Nilka parla d’abord de ces étranges frôlements, comme ceux de longs vêtements traînés sur le plancher, entendus certaines nuits, puis elle raconta son expérience d’il y avait quelques heures à peine.

— Carlo voyait quelque chose… ou quelqu’un, qu’il y avait directement derrière ma chaise, je te le dis, Joël ! assura-t-elle. Il y a quelque chose d’étrange, une mystérieuse présence, sur ce bateau… À nous deux, nous allons essayer de scruter ce mystère… Montons sur les deux ponts, puis nous explorerons cet entre-pont, puis la cale… Nous visiterons tout, tout ! Je le répète, nous ne laisserons pas un seul coin inexploré. Viens !

Inutile de le dire, n’est-ce pas, ils ne trouvèrent rien ; ni dans les cabines, ni sur les ponts, ni dans la cale… rien.

— M’est avis, Mlle Nilka, dit Joël, lorsque tous deux furent revenus dans la salle à manger, m’est avis que L’Épave ne recèle aucun mystère.

— Pourtant, Joël, ces frôlements mystérieux ; l’attitude de Carlo, cet après-midi…

— Chère Mlle Nilka, c’est l’effet de ces régions qui se fait sentir chez vous, l’effet de la solitude, de notre genre de vie hors de l’ordinaire ; que sais-je encore ?… Et puis, nous avons eu tort, M. Lhorians et moi, de vous laisser seule sur L’Épave, cet après-midi ; de vous savoir seule, cela vous a rendue nerveuse, et l’imagination aidant…

— Peut-être as-tu raison, répondit Nilka, quoiqu’elle ne fut pas du tout convaincue. Mais elle désirait ne pas discuter le sujet plus longtemps. Dans tous les cas, chose certaine, c’est que L’Épave ne contient pas d’autres êtres humains que père, toi et moi ; nous l’avons constaté, hein, Joël ?

— Bien sûr !  ! Bien sûr, chère Mlle Nilka !… Tout de même, jamais plus je ne vous laisserai seule sur ce bateau, non, jamais plus ! La solitude inspire toutes sortes d’idées, c’est reconnu ; des idées fort curieuses souvent.
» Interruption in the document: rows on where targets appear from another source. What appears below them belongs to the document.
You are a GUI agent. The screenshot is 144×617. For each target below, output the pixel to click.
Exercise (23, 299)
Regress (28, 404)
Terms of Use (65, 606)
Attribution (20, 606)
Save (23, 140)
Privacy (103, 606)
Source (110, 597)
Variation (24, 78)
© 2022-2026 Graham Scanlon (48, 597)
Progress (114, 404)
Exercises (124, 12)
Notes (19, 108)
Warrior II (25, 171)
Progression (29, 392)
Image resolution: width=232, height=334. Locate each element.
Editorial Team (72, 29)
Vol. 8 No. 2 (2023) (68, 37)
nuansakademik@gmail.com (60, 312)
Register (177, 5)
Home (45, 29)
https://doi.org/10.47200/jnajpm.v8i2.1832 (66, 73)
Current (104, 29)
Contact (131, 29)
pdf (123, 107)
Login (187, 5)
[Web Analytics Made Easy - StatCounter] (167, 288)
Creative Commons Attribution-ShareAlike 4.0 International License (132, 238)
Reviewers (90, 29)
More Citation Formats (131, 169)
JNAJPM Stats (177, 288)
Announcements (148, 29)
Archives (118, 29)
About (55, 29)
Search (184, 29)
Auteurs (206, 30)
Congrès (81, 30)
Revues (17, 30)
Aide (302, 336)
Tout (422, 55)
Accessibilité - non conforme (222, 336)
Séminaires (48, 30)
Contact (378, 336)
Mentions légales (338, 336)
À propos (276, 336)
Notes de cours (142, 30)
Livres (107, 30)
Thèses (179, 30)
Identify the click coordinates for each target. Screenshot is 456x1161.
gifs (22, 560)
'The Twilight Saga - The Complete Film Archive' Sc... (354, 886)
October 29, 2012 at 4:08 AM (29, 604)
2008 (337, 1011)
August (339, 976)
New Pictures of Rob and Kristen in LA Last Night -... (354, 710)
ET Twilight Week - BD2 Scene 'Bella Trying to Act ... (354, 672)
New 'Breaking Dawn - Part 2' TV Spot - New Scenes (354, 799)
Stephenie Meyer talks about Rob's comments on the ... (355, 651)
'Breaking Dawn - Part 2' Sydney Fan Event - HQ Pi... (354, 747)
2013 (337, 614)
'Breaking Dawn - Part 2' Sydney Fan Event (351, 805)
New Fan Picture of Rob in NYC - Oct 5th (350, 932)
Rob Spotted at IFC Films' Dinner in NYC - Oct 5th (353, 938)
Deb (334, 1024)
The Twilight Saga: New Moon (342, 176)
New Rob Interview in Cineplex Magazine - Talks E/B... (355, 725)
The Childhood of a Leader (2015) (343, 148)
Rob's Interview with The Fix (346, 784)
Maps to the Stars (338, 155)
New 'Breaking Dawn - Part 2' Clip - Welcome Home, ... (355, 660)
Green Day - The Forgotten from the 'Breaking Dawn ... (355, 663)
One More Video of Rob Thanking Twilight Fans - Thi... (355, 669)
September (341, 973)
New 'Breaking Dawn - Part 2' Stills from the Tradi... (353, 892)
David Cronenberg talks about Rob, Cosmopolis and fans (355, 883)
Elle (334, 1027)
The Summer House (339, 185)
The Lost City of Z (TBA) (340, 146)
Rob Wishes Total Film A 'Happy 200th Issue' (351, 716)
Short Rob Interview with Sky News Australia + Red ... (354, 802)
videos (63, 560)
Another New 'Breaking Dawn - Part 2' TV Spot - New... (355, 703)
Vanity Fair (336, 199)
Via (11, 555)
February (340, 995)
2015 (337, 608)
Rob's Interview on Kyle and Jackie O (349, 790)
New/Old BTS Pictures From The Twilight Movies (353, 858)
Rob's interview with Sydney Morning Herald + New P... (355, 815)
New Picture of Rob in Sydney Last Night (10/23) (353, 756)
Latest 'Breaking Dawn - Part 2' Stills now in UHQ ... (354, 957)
Du moment que vous avez eu peur cet après-midi, cela me servira de leçon pour l’avenir.

— Allons rejoindre petit père maintenant, Joël. Il finirait par s’apercevoir qu’il y a quelque chose, et je ne tiens pas à ce qu’il sache que sa fille « se fait des peurs », tu sais, fit Nilka en riant.

Alexandre Lhorians, est-il nécessaire de le dire ? ne s’était pas aperçu de l’absence de sa fille. Occupé à manier des rouages compliqués, rien ne l’intéressait au monde, hors de ce qu’il faisait pour le moment.